Un nuovo ecografo è stato consegnato ieri mattina alla Casa della Salute. Presto lo strumento verrà attivato e saranno potenziati i servizi che assicura per le cure e la prevenzione degli utenti. Lo annuncia il vicesindaco Vincenzo Cacciarella, che commenta: «In mattinata è arrivato il nuovo ecografo presso la Casa della Salute e a breve sarà operativo. Prosegue il nostro impegno per il potenziamento dei servizi, grazie al piano degli investimenti regionale. Il direttore del Distretto, Mauro Vicano, e il direttore generale della Asl, Pierpaola D'Alessandro, stanno svolgendo un ottimo lavoro, finalizzato ad attuare il piano regionale che punta a potenziare la medicina territoriale».

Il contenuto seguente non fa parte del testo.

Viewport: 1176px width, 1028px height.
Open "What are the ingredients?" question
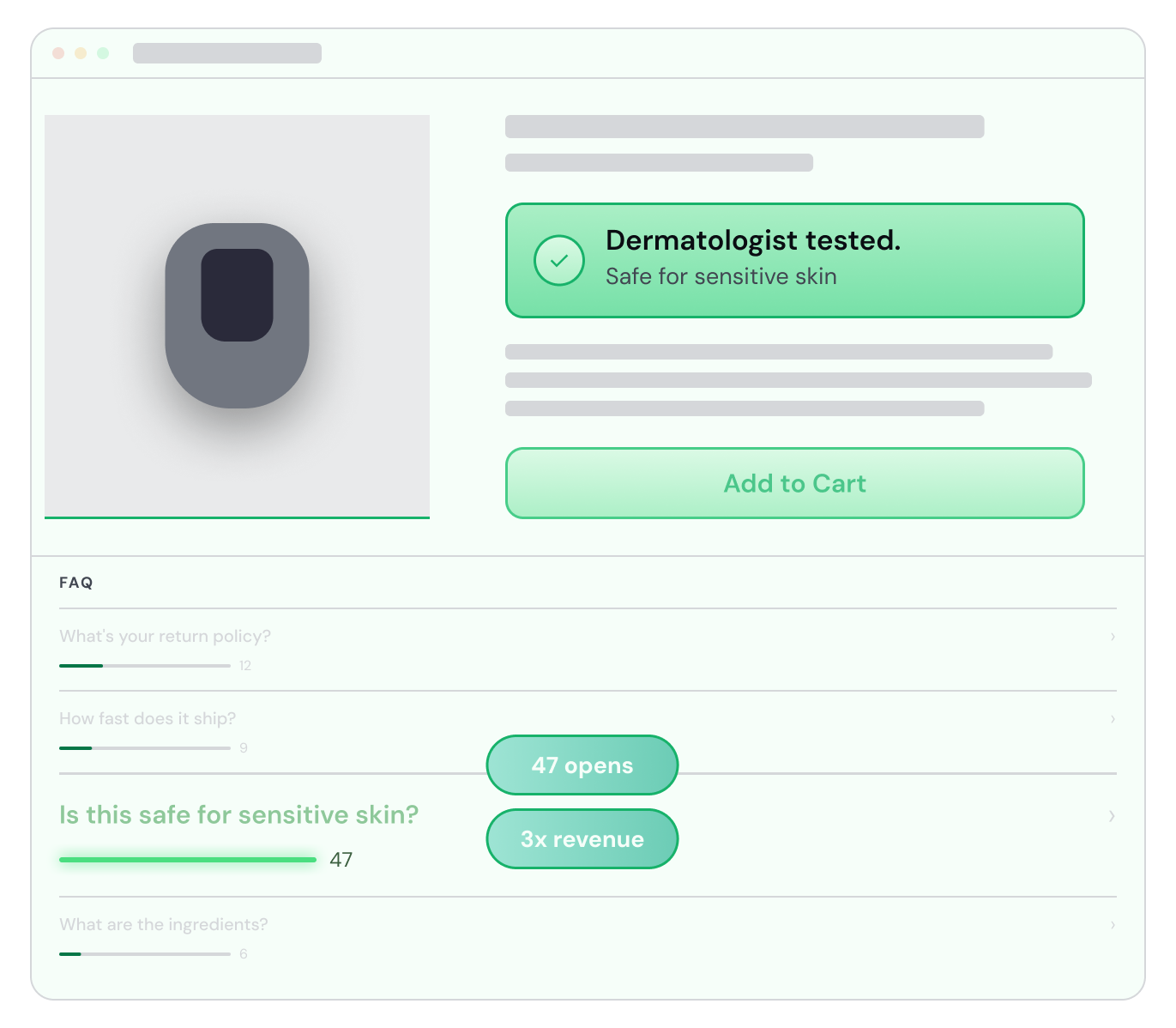click(164, 924)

Secondo gli impegni assunti dall'Azienda sanitaria, con l'istituzione del centro vaccinale presso la Casa della salute cepranese, dovrebbe essere decollato il percorso di valorizzazione della struttura sanitaria e il potenziamento dei servizi a disposizione dei cittadini.

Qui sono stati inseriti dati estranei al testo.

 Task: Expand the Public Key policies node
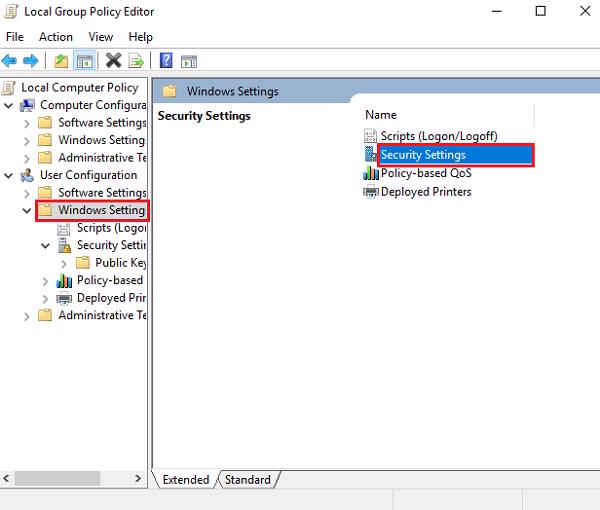pos(64,263)
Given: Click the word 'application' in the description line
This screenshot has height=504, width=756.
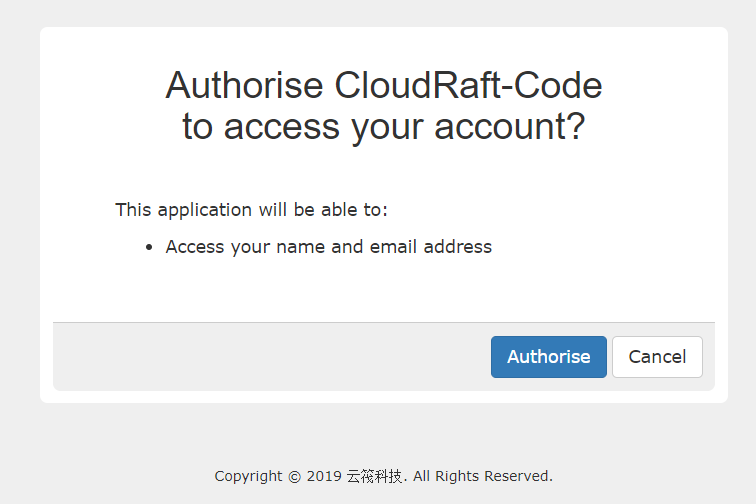Looking at the screenshot, I should pos(201,210).
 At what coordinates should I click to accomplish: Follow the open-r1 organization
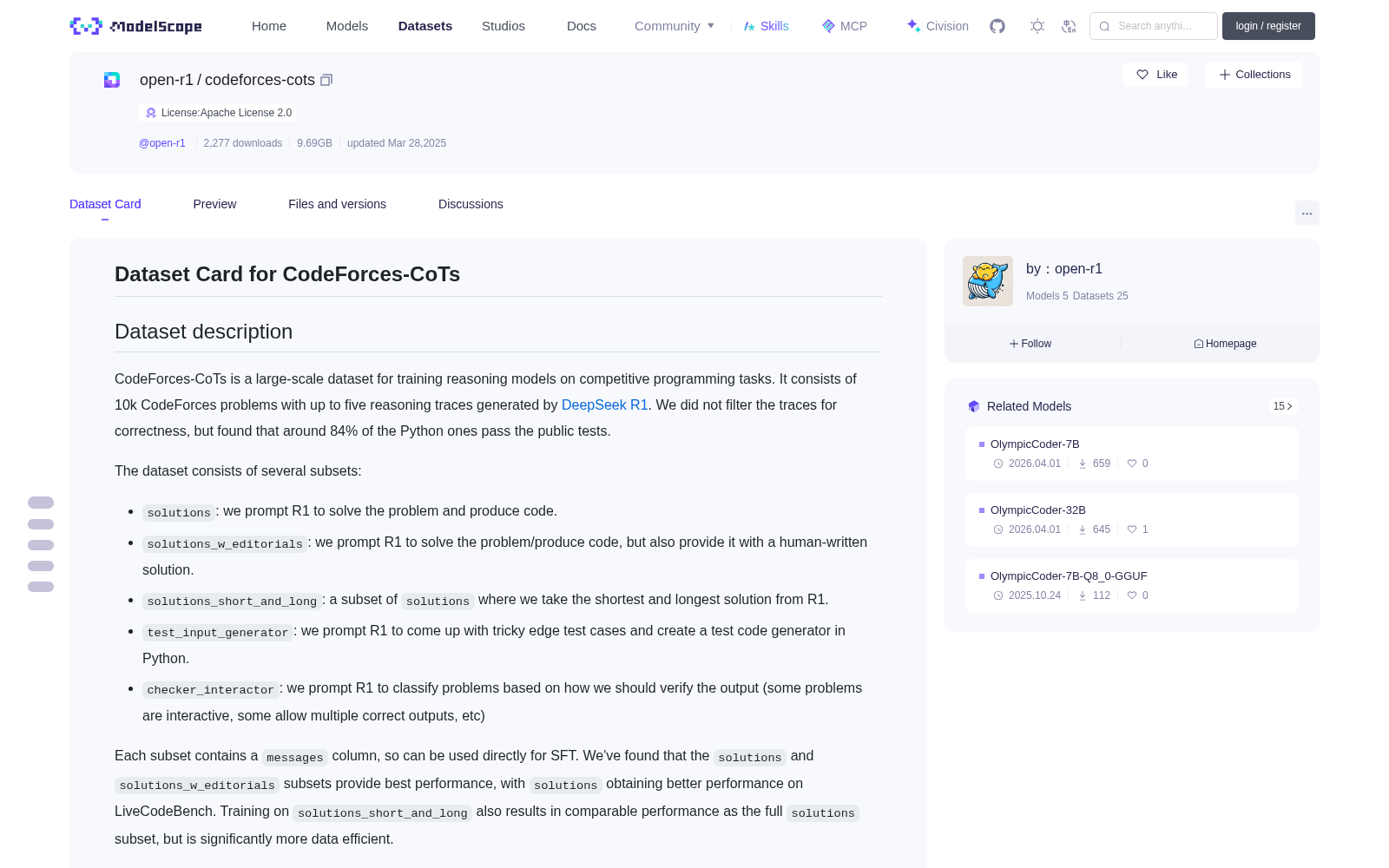[x=1030, y=344]
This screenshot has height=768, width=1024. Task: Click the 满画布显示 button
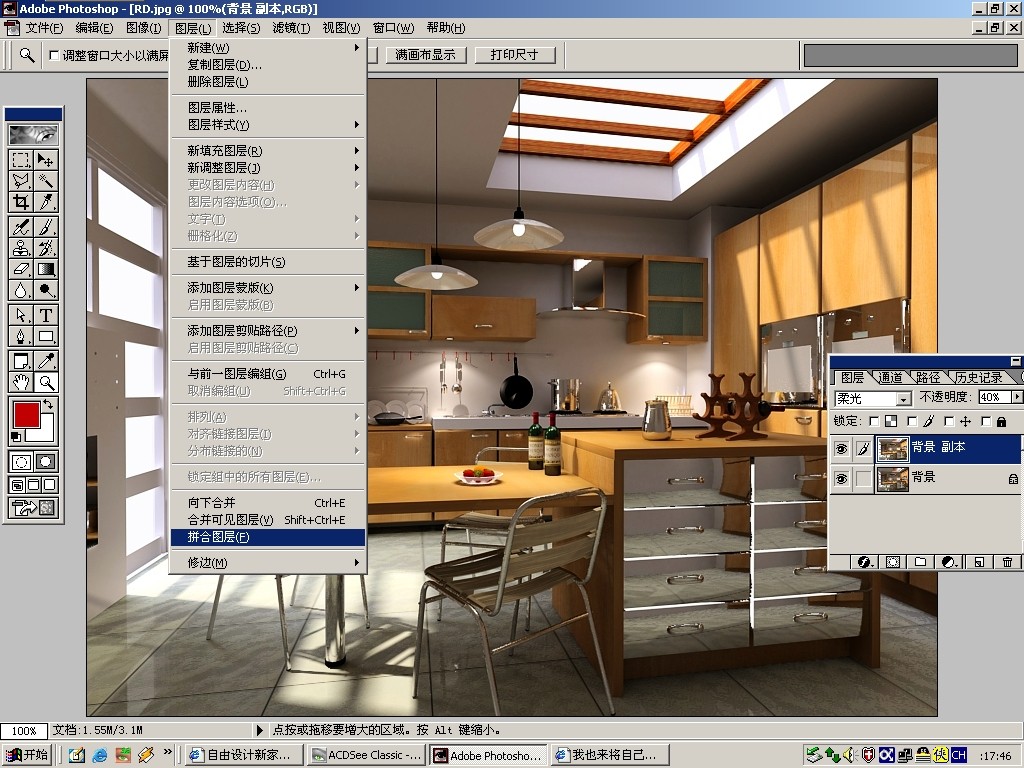425,55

L'istituzione del centro vaccinale dovrebbe avere avviato il nuovo piano di potenziamento dell'ex ospedale, con l'incremento dei servizi, in particolare del Pat H24; l'intensificazione delle prestazioni radiologiche; il ripristino del consultorio: insomma, l'utilizzo totale dell'ex "Ferrari", massimizzando la fruibilità dei servizi sanitari con un duplice obiettivo. In primo luogo, rispondere alle esigenze degli utenti; quindi, decongestionare i presidi ospedalieri della regione.

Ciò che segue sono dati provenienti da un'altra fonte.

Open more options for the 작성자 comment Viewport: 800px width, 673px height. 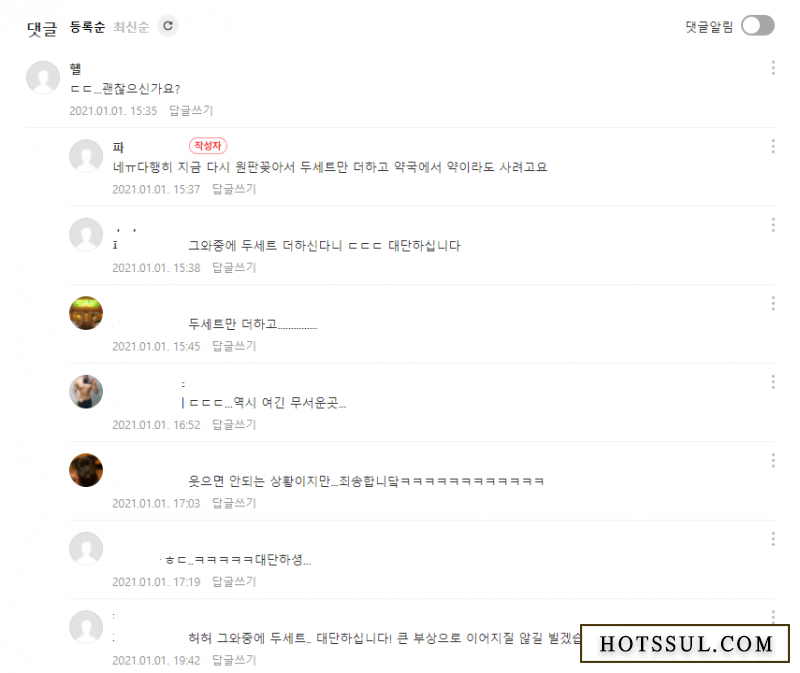(x=773, y=146)
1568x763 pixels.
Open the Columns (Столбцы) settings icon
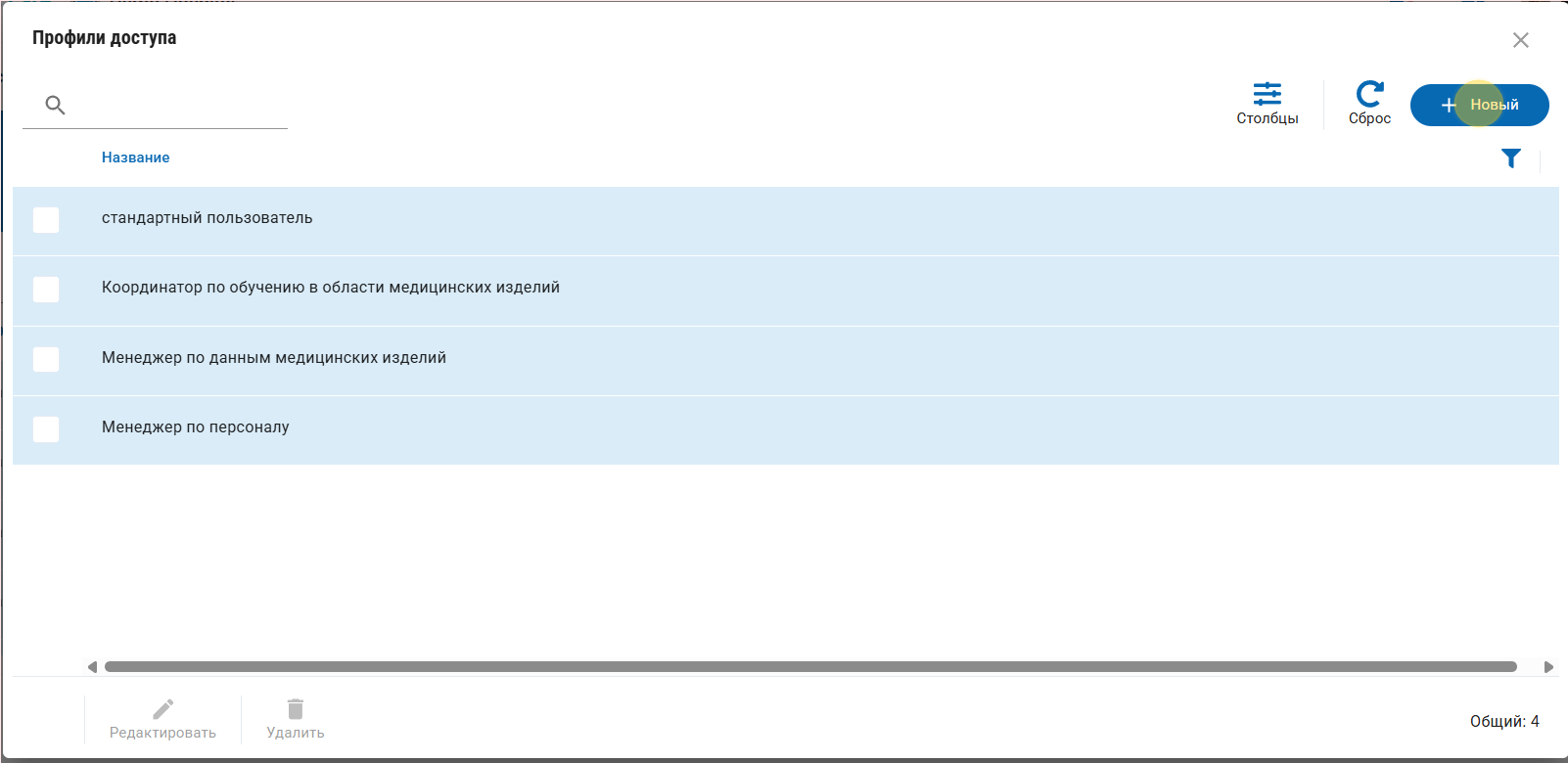tap(1267, 95)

Impegni importanti sulla centralità delle strutture locali, in particolare su quella di Ceprano sono stati presi dai vertici della sanità. Infatti già da tempo il direttore generale della Asl sta valutando un apposito piano, adeguato alle esigenze dei cittadini e pare coerente con gli orientamenti della politica, che vorrebbe il rilancio della locale Casa della salute.

Un'operazione che prevede il potenziamento della territorialità e di servizi, diagnostica, assistenza, presa in carico, abbattimento delle liste d'attesa, prevenzione. Insomma, un progetto ambizioso che restituirebbe centralità alla struttura cepranese, assicurando servizi efficienti e soprattutto tagliando le liste di attesa, che oggi rappresentano un problema non secondario.